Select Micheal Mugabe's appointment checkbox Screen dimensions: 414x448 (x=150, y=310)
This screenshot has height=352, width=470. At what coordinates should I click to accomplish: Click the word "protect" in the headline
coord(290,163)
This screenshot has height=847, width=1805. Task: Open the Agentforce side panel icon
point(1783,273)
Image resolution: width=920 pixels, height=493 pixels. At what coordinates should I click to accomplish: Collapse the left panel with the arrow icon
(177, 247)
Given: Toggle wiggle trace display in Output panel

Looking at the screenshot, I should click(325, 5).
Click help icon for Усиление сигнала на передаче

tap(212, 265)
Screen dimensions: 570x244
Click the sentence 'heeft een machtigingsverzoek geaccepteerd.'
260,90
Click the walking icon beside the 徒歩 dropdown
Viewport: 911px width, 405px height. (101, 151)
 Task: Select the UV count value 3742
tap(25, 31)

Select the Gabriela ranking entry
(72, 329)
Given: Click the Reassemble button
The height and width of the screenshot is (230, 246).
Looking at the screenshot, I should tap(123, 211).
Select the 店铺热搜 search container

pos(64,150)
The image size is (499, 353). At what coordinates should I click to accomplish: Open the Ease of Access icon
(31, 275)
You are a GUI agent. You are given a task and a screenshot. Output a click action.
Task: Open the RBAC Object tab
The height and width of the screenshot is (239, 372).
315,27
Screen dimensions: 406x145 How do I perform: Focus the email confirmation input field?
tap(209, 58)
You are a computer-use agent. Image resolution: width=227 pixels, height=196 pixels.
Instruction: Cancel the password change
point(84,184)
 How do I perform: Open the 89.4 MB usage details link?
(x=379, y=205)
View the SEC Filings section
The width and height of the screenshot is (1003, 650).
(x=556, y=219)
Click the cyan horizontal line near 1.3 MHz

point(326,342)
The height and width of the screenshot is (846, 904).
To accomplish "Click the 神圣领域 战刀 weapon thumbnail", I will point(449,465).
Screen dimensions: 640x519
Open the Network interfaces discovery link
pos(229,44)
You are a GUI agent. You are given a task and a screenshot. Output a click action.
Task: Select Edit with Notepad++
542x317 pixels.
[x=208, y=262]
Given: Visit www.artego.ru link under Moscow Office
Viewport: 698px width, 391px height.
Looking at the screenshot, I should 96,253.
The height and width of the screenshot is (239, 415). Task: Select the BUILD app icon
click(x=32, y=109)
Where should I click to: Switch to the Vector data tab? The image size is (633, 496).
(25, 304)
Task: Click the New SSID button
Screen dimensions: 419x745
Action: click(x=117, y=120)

══════

> **What you have to do**: Wherever the word "button" appears in the data, return the whole line.

> **Exercise result**:
Given: Click the Reassemble button
Task: Click the New SSID button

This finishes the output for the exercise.